It’s easy to say you want to learn about using recycled paper, but it’s not a whole lot more difficult to do something about it. Consider these seven pointers:
1 If you’re a large cataloger, act on this changing climate now, plain and simple. Organizations like Forest Ethics will be on your tail soon enough if they’re not already.
2 If you’re a small to medium sized catalog, such as my previous employer — Lydia’s Uniforms, where we mailed about 20 million catalogs a year — learn about this issue; use it to your advantage. All catalogers can present themselves as environmentally friendly without having to immediately change their suppliers and/or put recycled content into all of their books.
3 Regardless of your size, familiarize yourself with the FSC and find out what it means to be certified.
4 Learn about post-consumer waste product and availability, and start the process of a genuine cost analysis to see how a 10 percent post-consumer waste product varies from a virgin product, leaving all players in the supply chain the same if possible.
5 Familiarize yourself with your recycled paper suppliers and find out if they have environmental policies, as well as where the product is coming from.
6 Familiarize yourself with the ancillary issues such as “chain of custody,” “Boreal Forest” and other key issues.
7 Post an environmental policy that’s easy to find on your site, even if it’s only a promise to customers that you’re working toward green products.
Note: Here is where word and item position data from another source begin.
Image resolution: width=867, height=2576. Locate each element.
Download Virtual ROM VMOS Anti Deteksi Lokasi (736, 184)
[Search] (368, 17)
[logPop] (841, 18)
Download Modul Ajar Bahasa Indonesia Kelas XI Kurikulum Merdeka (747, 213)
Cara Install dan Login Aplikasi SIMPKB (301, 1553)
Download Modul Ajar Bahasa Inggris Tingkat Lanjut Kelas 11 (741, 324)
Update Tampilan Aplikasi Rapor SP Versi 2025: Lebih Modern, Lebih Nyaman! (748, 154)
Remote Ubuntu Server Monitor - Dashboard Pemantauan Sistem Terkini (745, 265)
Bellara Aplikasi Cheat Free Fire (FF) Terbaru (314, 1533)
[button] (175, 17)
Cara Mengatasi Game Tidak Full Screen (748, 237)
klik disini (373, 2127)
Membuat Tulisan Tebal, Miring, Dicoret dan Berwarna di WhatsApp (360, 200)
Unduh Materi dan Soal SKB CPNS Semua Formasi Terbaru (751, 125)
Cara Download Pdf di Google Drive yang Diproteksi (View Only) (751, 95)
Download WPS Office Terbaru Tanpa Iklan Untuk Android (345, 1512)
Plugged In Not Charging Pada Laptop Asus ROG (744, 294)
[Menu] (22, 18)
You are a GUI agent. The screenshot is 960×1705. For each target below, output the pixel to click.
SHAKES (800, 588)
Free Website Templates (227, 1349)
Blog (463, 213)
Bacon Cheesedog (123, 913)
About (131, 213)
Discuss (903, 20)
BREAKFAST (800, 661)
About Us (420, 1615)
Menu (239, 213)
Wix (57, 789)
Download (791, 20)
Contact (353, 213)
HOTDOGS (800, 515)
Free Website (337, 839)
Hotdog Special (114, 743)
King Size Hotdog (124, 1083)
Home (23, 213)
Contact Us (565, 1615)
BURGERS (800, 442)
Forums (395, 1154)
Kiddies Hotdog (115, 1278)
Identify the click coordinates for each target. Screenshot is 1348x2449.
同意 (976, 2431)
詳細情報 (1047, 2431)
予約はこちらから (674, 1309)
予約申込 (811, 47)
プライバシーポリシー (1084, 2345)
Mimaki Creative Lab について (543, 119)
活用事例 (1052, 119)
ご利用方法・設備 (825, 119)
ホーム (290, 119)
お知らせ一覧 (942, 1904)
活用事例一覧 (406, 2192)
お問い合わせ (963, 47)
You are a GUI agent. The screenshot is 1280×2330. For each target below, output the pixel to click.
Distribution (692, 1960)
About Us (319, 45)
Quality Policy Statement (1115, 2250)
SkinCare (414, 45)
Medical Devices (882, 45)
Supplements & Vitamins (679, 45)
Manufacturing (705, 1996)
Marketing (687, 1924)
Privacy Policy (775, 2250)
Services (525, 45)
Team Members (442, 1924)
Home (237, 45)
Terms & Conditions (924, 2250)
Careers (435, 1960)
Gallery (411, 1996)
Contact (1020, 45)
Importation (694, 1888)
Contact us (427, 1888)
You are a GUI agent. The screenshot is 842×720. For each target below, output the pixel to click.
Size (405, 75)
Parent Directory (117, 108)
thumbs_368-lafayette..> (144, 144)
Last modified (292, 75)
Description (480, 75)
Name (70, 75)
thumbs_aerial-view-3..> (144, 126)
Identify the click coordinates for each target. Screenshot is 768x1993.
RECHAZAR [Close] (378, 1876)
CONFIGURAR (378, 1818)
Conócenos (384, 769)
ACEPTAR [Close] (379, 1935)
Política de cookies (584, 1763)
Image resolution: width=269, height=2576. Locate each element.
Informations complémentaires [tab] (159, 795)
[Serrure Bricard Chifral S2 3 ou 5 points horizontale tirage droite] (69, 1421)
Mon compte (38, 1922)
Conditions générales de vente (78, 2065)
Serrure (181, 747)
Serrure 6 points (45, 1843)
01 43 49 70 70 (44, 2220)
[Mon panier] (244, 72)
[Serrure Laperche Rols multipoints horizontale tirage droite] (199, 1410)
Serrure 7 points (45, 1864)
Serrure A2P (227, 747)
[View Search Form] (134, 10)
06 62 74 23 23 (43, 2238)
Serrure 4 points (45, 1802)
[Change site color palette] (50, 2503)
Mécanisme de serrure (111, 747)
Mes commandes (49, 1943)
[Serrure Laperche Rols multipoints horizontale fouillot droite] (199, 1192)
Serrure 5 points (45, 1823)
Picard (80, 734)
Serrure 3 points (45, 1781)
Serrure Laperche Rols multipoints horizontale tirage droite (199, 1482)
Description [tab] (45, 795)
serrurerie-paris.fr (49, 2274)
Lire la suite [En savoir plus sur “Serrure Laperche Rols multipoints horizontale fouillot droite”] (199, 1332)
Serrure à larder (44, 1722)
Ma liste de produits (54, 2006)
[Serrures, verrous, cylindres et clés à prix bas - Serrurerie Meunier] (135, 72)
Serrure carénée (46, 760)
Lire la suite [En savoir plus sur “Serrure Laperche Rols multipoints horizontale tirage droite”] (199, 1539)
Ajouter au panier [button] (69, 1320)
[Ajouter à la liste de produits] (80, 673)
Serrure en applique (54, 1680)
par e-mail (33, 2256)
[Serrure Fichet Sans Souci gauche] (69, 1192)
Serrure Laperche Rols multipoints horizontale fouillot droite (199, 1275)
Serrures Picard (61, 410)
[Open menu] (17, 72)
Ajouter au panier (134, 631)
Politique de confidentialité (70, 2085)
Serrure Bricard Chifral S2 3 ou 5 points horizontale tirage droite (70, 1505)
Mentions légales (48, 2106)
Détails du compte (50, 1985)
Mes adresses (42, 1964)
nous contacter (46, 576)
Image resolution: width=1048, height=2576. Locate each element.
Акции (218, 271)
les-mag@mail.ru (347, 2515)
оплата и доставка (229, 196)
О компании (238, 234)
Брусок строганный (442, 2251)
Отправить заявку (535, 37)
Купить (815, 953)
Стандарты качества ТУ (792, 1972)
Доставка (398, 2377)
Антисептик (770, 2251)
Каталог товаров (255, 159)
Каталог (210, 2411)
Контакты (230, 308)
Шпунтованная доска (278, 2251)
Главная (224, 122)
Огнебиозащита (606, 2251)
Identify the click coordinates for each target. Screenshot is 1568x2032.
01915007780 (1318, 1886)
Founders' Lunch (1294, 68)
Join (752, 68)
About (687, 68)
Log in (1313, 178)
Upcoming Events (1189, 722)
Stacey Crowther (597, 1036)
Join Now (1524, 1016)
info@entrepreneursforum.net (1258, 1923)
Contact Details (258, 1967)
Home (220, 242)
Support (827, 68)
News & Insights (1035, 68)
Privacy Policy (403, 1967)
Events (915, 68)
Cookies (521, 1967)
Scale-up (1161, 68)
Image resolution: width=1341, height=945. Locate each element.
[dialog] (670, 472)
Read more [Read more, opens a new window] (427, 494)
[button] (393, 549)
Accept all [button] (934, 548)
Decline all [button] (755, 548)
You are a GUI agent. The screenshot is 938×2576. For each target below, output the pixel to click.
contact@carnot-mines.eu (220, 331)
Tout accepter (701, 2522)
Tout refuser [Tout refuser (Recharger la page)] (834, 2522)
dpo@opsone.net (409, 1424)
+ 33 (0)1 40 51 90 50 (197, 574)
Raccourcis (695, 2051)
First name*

Just make it known that you’re aware of recycled paper issues and acknowledge them.
If you’re a large cataloger with stores, create a comprehensive plan that works toward green product content, otherwise you’ll become a public target for these groups. Printing some books with post consumer waste content at a small premium is pennies on the dollar cheaper than a negative environmental image.
Check out www.forestethics.org/article.php?list=type&type=13. Or, just look to your nearest competitors, because sooner or later they will post this information and use it to their advantage to build some public goodwill, unless you beat them to the punch.